CapitaLand Ascendas REIT: maintaining the position
I added 2,200 units of CapitaLand Ascendas REIT, including the rights-related allocation.
This was not a new idea. A17U is already a meaningful holding. The April addition was about maintaining the position and keeping the income sleeve intact.
The caution is concentration.
A17U is a quality REIT, but quality does not remove interest-rate risk. Borrowing costs, refinancing, and investor appetite for yield still matter.
So I am happy to own it, but I do not want REITs to become too large a part of the portfolio story.
NetLink NBN Trust: a small infrastructure income line
I also bought 4,300 units of NetLink NBN Trust.
This is a small addition, but it gives the Singapore income sleeve a slightly different flavour. NetLink is infrastructure income rather than property income.

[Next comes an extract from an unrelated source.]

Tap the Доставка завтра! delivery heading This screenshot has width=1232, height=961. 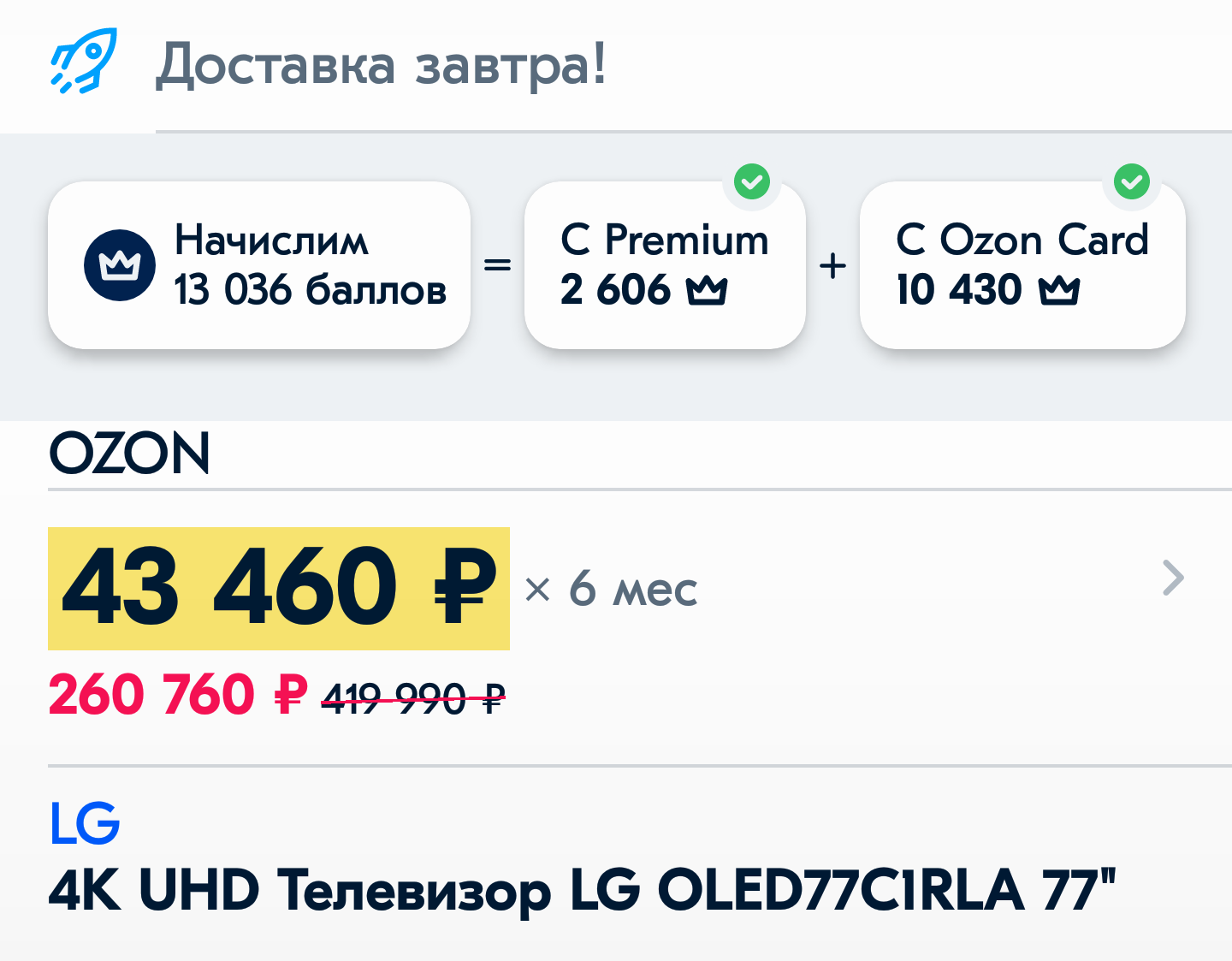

IWDA: The Core Is Growing, but the Process Needs Work
There were no IWDA purchases in April.
That is the part of the month I am least satisfied with.
The issue is not conviction. IWDA is still the main global core of the portfolio. I still want it to become a larger part of the overall allocation. The portfolio now holds 2,349 IWDA shares, up from 1,804 shares in the December breakdown.
So progress is happening.
The issue is execution.
At the moment, I tend to buy IWDA manually on dips. That sounds sensible, but April exposed the weakness in that approach. Markets moved quickly. I was busy. The dip came and went. I did not add.
That is not a major mistake, but it is useful information.
If IWDA is meant to be the long-term core, buying it should not depend so much on whether I happen to be free when the market gives me a chance.
I probably need a simple trigger system.
Not a clever signal. Not something that pretends to identify the bottom. Just a basic operating rule so that the intended buying actually happens.
A possible version:
- Set a base monthly IWDA buy when cash is available.
- Add an extra tranche if IWDA falls a set percentage from a recent high.
- Add another tranche if the fall deepens.
- If no dip appears by month-end, still place a smaller base buy.
- Use price alerts or calendar reminders so the decision does not depend on me checking manually.
I will probably test a simple version of this over the next few months.
The real risk is not buying IWDA slightly too early but saying the global core needs to grow, while the actual buying keeps getting delayed because I am waiting for a dip I may be too busy to use.
That is the lesson from April.
The global core does not just need conviction. It needs a better process.
What Went Well
The new all-time high is the obvious positive.
The portfolio ended April at S$3.121m, which is S$105.7k above the previous month-end high. Including the Bridge Cash Bucket, the total was S$3.286m.
That is worth enjoying.
A few other things went well too.
The dividend stream remained meaningful. April added S$5,038.28, and the first four months of 2026 have now produced about S$19,691 in dividends.
The Bridge Cash Bucket stayed intact. It did not contribute to April’s return, but that is not its job.
The Q1 IWDA purchases also look useful in hindsight. I did not time anything perfectly, but I did add meaningfully to the global core during a difficult quarter and it paid off.
April itself was not an aggressive buying month, and that is fine. Not every month needs to be exciting.
Closing Reflection
April was a good month for the portfolio.
The value recovered from March’s decline, reached a new month-end high, and collected more than S$5k in dividends. The first quarter-plus scorecard is also reasonable: positive total return, meaningful income, and better Q1 resilience than the S&P 500 and Nasdaq Composite.
There is still work to do.
The portfolio remains too tilted toward Singapore income and REITs. IWDA still needs to grow. And April exposed a small but important process issue: if the global core depends on manual dip-buying, it is too easy for life to get in the way.
So I am happy with the new high.
I am also taking the lesson.
The next improvement is not a new holding. It is a better buying process.